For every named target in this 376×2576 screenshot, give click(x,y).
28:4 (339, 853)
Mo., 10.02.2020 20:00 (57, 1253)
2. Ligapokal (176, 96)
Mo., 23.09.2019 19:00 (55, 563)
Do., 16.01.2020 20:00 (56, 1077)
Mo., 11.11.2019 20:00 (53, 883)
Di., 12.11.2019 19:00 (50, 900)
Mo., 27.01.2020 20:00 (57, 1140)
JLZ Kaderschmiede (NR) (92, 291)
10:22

##########

■ PROBLEM TO SOLVE:
Word for word, repeat the line holding "Mo., 11.11.2019 20:00 (53, 883)" and all lines after it through the end of the entries above.

■ WRITTEN SOLUTION:
Mo., 11.11.2019 20:00 (53, 883)
Di., 12.11.2019 19:00 (50, 900)
Mo., 27.01.2020 20:00 (57, 1140)
JLZ Kaderschmiede (NR) (92, 291)
10:22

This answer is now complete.